[[ Data for review, beginning ]]
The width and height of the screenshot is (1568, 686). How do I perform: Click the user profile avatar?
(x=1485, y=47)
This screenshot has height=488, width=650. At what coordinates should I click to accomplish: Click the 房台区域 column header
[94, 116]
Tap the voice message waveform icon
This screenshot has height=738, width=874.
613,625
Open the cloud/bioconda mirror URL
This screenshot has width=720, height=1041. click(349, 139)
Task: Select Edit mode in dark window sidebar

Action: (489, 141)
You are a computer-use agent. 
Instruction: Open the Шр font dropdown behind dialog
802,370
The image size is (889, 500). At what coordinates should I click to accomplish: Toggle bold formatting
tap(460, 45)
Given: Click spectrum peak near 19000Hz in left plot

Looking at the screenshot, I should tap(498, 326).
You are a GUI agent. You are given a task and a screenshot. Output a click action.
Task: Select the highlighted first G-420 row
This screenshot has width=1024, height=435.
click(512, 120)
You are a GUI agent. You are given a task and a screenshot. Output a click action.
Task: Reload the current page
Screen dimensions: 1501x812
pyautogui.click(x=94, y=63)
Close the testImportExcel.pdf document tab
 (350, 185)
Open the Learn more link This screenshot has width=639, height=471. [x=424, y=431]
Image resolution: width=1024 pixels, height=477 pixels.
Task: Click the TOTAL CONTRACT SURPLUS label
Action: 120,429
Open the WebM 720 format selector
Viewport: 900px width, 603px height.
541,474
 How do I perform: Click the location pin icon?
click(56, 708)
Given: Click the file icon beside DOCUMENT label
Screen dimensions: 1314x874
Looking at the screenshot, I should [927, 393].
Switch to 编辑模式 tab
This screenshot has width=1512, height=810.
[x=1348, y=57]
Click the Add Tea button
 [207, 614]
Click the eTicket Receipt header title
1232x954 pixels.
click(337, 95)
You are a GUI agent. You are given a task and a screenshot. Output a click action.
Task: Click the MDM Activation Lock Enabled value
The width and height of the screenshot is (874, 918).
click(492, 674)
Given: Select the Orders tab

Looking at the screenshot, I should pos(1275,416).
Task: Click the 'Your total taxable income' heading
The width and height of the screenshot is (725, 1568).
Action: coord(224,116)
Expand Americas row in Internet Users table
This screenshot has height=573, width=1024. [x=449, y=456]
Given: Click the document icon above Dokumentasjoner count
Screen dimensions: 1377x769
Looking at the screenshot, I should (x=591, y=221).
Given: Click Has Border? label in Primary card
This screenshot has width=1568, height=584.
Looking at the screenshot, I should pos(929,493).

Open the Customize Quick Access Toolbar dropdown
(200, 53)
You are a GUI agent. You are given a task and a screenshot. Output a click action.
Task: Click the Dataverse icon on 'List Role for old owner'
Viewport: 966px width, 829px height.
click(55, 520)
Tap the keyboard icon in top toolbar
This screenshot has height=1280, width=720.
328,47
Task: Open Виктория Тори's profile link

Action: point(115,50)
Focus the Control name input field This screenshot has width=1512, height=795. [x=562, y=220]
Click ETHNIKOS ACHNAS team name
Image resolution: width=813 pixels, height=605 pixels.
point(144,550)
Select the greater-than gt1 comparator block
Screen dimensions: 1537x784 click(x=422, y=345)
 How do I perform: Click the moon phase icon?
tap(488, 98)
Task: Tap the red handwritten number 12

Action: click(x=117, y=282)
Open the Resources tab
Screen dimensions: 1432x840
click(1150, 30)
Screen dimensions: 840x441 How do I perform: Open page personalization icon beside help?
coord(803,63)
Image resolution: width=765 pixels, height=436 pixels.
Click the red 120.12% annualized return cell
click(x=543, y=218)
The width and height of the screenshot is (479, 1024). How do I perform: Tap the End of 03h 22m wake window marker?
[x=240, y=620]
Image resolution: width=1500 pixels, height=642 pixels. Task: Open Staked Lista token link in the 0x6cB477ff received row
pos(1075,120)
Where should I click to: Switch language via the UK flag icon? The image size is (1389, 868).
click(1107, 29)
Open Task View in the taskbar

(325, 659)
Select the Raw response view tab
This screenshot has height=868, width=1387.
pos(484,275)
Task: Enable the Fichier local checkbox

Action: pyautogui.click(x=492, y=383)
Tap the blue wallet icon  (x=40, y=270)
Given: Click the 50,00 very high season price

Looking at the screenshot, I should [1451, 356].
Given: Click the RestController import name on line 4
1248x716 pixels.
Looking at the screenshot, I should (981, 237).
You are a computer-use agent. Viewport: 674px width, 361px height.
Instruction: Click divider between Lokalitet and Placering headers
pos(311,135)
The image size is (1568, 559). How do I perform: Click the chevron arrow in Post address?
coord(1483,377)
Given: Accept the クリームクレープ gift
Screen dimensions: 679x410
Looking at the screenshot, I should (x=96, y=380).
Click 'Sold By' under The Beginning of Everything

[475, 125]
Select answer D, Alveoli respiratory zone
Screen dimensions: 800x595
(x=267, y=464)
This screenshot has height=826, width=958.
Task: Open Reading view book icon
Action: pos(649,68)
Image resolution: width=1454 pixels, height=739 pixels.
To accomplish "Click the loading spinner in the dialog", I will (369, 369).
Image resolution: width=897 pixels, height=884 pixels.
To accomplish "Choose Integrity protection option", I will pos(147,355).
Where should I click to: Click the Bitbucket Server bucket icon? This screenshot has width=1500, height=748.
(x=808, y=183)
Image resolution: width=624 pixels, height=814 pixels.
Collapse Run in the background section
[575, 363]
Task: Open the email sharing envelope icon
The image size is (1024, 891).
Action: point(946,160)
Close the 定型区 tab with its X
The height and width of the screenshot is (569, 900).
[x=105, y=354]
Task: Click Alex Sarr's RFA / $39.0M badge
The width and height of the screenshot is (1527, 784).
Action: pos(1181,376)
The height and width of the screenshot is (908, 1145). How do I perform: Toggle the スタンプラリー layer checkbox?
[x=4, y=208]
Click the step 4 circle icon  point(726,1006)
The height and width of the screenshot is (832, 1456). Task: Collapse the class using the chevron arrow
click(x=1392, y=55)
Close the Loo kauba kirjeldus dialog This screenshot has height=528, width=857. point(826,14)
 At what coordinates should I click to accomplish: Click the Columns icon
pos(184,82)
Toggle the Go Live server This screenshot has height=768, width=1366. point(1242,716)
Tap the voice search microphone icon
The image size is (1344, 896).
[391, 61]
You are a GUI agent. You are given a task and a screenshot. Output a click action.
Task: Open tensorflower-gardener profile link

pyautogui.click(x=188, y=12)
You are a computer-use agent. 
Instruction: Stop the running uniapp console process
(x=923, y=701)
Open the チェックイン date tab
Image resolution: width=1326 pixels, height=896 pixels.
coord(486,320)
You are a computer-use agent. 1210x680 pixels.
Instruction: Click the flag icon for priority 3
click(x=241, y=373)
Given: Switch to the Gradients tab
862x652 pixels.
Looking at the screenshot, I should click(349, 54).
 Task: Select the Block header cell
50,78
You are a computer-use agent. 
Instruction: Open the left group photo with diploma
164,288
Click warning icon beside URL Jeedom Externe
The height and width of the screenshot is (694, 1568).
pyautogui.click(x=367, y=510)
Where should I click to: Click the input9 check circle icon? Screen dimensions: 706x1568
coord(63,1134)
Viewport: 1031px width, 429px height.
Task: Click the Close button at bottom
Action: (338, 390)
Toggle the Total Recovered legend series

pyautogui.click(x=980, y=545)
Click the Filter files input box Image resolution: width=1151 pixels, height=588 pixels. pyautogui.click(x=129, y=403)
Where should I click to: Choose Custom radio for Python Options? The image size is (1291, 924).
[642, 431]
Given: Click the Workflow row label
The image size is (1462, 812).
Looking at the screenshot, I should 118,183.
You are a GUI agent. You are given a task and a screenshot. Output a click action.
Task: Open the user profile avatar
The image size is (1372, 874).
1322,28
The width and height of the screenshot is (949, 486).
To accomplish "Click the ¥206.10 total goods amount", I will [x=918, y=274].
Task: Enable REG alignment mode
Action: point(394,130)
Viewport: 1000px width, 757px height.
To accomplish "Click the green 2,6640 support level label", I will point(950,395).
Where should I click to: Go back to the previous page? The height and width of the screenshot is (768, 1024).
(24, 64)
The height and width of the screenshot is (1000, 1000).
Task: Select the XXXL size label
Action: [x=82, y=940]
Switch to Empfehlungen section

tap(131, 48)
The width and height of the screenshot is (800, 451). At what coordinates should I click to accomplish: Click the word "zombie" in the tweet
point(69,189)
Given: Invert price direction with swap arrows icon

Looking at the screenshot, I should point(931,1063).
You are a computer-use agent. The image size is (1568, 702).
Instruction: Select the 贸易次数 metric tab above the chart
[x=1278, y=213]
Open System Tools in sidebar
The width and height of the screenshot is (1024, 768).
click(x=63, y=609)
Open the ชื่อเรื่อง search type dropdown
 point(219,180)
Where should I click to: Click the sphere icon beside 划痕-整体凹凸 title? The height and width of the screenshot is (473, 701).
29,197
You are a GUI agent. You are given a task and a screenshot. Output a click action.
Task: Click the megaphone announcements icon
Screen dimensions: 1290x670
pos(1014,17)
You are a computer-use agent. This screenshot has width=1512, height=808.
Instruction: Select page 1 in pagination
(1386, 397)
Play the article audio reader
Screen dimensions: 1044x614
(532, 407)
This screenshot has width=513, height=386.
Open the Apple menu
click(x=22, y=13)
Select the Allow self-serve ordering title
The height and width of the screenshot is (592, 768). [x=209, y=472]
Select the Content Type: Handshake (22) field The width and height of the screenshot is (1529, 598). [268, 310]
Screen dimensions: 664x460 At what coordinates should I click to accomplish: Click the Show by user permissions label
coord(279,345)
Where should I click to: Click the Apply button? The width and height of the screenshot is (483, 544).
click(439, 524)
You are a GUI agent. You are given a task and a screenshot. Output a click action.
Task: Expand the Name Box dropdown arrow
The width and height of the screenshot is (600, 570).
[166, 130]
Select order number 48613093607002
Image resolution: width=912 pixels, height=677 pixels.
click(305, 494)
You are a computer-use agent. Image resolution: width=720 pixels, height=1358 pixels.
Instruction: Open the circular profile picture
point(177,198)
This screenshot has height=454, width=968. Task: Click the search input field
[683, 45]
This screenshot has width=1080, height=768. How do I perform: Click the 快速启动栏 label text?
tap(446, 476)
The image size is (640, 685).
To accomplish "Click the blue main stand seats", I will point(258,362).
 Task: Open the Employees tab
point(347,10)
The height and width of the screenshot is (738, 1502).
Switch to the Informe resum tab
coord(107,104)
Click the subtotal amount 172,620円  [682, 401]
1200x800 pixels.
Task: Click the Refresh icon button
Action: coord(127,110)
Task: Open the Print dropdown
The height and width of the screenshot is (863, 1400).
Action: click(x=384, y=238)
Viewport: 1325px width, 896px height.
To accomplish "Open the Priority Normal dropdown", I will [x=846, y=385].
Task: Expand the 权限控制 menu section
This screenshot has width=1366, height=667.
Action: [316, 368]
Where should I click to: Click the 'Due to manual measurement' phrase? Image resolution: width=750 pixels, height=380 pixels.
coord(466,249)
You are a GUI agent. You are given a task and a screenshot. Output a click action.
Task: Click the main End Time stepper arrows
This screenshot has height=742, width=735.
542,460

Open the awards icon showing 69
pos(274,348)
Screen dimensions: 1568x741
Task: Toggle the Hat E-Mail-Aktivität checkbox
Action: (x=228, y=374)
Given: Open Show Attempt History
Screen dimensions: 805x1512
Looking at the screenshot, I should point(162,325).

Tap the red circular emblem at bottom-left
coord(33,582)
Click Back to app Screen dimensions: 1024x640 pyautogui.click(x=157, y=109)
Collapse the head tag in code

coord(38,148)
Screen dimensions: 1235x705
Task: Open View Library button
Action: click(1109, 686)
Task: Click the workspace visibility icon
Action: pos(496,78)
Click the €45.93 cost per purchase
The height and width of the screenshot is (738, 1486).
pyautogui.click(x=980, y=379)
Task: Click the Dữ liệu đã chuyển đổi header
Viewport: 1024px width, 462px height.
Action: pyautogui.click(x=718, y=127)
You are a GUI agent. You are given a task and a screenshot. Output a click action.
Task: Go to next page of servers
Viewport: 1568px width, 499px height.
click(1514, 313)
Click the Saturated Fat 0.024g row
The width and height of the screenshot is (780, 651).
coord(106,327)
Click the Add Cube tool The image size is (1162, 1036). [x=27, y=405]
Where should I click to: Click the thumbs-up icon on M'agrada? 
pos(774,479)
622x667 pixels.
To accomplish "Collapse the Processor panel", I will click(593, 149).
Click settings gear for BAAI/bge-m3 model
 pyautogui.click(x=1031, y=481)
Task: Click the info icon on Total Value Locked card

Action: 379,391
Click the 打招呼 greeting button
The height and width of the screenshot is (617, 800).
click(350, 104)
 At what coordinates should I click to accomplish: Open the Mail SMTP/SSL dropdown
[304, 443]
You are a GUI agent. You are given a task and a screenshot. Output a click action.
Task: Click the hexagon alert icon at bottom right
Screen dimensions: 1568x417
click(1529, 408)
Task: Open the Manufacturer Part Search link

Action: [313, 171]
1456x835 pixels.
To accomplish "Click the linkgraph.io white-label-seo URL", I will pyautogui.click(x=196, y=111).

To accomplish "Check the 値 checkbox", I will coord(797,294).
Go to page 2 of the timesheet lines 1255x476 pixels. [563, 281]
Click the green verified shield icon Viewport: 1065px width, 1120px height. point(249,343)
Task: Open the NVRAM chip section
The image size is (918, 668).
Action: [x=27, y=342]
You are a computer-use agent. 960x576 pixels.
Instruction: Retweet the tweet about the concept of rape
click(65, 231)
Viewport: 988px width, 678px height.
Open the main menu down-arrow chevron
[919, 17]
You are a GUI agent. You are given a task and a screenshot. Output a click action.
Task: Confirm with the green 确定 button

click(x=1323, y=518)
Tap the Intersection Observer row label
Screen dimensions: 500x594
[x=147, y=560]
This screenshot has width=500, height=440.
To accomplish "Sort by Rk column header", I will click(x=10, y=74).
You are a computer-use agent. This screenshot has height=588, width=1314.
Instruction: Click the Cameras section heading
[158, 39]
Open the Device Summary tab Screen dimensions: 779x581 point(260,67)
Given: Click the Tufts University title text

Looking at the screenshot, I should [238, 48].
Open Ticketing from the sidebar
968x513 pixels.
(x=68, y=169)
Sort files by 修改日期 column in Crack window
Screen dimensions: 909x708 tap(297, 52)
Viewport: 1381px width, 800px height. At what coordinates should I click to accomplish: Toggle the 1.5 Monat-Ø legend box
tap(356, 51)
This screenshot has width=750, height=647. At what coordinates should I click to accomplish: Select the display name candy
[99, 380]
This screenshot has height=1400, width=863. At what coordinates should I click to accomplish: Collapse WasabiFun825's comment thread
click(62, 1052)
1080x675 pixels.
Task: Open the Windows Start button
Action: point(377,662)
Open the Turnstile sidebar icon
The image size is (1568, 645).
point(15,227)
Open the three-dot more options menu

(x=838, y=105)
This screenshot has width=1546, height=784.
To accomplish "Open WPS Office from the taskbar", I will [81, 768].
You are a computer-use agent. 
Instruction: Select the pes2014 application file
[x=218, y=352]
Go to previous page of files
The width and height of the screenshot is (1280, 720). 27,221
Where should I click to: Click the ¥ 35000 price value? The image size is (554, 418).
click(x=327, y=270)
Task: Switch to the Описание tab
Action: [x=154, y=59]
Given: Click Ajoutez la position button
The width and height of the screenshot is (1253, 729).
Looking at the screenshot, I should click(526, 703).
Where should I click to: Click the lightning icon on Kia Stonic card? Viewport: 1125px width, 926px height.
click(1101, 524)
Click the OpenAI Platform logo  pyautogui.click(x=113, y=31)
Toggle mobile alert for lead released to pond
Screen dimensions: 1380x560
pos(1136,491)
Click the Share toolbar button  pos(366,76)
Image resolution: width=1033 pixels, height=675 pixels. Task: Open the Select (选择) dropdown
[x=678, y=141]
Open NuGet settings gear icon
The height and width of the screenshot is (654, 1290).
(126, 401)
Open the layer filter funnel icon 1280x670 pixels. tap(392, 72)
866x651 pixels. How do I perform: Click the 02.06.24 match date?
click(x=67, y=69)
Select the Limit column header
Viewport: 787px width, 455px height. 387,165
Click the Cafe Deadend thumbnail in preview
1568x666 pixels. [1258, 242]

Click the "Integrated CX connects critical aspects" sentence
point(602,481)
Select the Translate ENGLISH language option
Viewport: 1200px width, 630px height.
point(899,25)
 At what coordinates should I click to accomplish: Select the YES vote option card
[[ Data for review, end ]]
All lines above from the line with "Given: Invert price" through the line with "Task: Click the megaphone announcements icon", both included, are to be set down exactly, with nothing else.

* _Solved exercise_
Given: Invert price direction with swap arrows icon

Looking at the screenshot, I should point(931,1063).
You are a computer-use agent. The image size is (1568, 702).
Instruction: Select the 贸易次数 metric tab above the chart
[x=1278, y=213]
Open System Tools in sidebar
The width and height of the screenshot is (1024, 768).
click(x=63, y=609)
Open the ชื่อเรื่อง search type dropdown
 point(219,180)
Where should I click to: Click the sphere icon beside 划痕-整体凹凸 title? The height and width of the screenshot is (473, 701).
29,197
You are a GUI agent. You are given a task and a screenshot. Output a click action.
Task: Click the megaphone announcements icon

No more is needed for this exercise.